The first question you are likely to encounter is "why you have become an atheist?" Each person will have their own individual reasons for it. Avoid sounding like you blame your family, even if they are the indirect cause for your change in beliefs. Tell them about any research or interesting reading you have done and invite them to look at them as well. Explain that you are not trying to change their minds, but to help them understand yours.

Another common question is why you hate god. This will be a very difficult question to answer for many. Many atheists do, in fact, hate the concept of god. If this is not the case for you, do not mention it. However, if you do fall into this group you should be prepared to explain that you cannot hate something that you do not believe exists. This will likely be the most difficult part of your conversation as your family and friends will be trying to help bring you back into their religion. Stay firm with them, but keep your anger in check.
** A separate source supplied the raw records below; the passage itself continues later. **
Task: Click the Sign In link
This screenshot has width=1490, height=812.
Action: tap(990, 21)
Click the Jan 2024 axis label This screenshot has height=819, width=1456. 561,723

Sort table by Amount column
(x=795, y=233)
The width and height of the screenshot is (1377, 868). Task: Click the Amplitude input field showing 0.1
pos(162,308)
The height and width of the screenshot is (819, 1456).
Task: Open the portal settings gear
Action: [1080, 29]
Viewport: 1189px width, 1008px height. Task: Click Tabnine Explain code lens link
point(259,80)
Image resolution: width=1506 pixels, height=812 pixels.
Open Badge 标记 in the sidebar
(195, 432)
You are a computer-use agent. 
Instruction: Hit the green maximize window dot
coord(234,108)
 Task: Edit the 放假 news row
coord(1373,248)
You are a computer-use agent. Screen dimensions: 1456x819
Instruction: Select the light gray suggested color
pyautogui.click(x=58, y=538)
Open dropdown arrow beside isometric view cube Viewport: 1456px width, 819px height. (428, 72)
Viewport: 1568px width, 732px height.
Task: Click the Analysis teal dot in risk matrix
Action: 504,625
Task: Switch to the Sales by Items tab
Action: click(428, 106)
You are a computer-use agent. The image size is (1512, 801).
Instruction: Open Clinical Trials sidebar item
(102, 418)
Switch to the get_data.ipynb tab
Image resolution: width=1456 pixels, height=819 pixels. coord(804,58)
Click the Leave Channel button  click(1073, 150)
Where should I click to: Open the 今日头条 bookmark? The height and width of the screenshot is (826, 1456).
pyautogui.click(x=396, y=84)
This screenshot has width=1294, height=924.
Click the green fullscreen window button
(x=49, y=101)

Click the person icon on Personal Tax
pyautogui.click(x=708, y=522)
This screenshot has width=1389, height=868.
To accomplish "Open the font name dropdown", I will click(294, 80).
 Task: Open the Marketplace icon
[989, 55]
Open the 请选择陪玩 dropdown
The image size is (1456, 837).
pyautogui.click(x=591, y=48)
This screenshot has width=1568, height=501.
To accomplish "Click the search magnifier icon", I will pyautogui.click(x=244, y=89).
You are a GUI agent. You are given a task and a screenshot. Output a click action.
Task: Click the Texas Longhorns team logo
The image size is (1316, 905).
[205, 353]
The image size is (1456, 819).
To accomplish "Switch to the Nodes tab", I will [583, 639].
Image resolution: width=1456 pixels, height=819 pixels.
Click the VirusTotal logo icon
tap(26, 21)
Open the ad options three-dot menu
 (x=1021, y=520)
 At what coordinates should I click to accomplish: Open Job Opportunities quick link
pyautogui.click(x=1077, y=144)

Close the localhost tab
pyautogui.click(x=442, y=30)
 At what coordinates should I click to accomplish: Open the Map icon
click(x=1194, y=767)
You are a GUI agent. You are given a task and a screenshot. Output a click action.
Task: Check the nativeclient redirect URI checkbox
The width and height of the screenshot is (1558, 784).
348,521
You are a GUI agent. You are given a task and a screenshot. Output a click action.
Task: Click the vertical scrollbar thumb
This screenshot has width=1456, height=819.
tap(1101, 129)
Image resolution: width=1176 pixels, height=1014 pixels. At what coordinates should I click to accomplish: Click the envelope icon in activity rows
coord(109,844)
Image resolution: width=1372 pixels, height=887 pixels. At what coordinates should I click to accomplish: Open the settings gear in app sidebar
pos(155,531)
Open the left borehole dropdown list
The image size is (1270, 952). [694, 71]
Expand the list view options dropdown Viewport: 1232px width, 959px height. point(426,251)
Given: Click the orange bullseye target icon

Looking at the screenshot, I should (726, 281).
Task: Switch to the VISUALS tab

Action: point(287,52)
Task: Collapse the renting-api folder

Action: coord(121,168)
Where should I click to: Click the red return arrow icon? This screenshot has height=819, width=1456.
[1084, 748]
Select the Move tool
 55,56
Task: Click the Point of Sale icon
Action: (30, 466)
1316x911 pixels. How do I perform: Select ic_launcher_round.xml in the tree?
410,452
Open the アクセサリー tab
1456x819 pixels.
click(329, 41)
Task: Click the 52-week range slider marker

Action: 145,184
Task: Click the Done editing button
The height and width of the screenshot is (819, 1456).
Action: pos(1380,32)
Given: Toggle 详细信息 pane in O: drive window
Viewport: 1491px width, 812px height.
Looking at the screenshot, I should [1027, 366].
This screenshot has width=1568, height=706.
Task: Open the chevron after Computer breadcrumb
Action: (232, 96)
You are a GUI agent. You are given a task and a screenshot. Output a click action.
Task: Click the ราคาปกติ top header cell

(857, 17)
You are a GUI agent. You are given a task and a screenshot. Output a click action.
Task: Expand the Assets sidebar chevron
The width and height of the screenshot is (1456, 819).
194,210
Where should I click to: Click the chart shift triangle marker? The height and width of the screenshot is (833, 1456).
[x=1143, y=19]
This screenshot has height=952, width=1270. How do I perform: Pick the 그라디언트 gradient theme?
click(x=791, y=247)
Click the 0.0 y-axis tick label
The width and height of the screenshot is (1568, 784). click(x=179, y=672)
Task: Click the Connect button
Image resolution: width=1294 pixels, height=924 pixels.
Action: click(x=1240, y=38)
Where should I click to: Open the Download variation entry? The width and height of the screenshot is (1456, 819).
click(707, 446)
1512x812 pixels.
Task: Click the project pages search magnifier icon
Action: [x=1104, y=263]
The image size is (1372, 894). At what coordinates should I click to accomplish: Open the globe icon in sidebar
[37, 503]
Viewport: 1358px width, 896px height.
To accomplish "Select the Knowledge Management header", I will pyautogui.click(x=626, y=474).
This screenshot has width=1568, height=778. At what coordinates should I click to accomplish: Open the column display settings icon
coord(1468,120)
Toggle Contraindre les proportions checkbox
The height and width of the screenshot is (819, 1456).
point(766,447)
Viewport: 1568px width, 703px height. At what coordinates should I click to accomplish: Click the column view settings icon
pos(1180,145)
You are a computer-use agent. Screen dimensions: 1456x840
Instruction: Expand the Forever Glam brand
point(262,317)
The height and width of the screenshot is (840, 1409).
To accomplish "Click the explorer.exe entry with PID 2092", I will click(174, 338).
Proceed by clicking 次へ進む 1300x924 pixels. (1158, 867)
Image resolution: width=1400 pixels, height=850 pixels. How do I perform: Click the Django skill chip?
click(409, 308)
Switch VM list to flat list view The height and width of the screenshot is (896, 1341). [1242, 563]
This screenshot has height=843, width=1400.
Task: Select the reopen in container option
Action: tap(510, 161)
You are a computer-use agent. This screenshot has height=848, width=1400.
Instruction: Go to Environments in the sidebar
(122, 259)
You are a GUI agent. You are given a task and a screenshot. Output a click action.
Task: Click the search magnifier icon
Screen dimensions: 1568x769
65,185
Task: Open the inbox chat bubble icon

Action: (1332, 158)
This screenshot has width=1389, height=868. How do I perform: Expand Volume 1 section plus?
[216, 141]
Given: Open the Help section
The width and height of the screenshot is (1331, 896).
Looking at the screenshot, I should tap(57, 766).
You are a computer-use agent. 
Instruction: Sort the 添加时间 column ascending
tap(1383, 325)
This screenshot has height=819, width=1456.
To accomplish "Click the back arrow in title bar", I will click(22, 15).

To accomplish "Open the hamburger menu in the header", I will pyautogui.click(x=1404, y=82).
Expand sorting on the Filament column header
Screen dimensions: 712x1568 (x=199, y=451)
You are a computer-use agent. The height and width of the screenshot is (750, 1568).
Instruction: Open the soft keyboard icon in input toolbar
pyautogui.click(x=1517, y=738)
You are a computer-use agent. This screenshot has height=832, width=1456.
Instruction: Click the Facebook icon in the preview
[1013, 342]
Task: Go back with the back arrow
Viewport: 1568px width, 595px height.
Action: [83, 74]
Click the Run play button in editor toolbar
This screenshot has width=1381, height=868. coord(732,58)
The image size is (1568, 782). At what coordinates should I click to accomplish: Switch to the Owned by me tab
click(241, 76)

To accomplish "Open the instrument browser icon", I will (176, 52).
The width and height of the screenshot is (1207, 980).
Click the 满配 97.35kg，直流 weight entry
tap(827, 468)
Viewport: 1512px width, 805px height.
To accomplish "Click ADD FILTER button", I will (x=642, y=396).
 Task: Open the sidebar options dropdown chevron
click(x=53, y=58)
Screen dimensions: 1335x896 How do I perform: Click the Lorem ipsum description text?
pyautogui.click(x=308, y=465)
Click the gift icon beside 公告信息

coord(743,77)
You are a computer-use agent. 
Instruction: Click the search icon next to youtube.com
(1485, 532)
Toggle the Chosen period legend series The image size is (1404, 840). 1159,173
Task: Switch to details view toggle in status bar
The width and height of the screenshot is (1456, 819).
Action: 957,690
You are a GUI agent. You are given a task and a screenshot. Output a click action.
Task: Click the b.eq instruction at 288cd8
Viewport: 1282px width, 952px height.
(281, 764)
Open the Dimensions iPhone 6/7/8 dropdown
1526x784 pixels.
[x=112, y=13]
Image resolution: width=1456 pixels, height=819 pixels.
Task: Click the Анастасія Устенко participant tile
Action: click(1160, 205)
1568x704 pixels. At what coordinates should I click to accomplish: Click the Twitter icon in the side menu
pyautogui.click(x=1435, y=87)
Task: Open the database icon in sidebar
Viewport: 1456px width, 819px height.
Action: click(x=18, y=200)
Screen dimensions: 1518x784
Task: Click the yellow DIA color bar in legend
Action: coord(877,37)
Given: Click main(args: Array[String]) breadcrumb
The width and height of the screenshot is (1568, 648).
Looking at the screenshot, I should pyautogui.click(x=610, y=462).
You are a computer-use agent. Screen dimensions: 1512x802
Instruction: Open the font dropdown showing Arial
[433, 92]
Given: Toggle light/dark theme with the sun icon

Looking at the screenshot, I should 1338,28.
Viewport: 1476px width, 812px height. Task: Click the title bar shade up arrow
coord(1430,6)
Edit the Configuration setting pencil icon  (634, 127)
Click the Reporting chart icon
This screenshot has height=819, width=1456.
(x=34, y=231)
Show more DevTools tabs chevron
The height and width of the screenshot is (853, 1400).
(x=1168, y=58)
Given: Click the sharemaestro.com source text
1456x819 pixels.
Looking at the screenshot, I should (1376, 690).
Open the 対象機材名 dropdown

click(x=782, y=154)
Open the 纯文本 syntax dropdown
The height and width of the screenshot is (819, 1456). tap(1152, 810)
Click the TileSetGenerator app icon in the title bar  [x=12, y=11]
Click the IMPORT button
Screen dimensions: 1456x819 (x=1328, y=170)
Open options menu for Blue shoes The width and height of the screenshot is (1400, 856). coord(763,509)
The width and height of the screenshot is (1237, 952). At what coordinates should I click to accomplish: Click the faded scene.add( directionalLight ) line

You may also be asked who hurt you in the church to make you hate your religion. For some people, being hurt by a religious leader may have caused them to question their beliefs. For the vast majority, however, this is not the case. Despite this, your loved ones may believe that this is the only explanation for why would turn your back on the beliefs you were raised with. Reassuring them that you were not abused or otherwise hurt will be difficult, but make sure you let them know the truth so that innocent people do not become the target of any anger from your family.

Be prepared to have this discussion many times, especially if your family cannot be together at the same time. Your family may also bring it up at a later date in an attempt to convert you back to their religion. It is best to politely decline to continue the discussion at that point. While it may be tempting to further explain yourself, It may cause more tension than it is worth. Instead, invite them to learn more about atheism from atheist authors and speakers.

When you have gotten through the difficult task of discussing your atheism, you may face a time of being shunned or otherwise made to feel like an outsider by your loved ones. This is normal. They have to take some time to process the new information you have given them. Be patient. Do not start questioning yourself, asking, "why did I talk about my atheism?" At the end of the day, it was necessary for you to open up and be your most authentic self.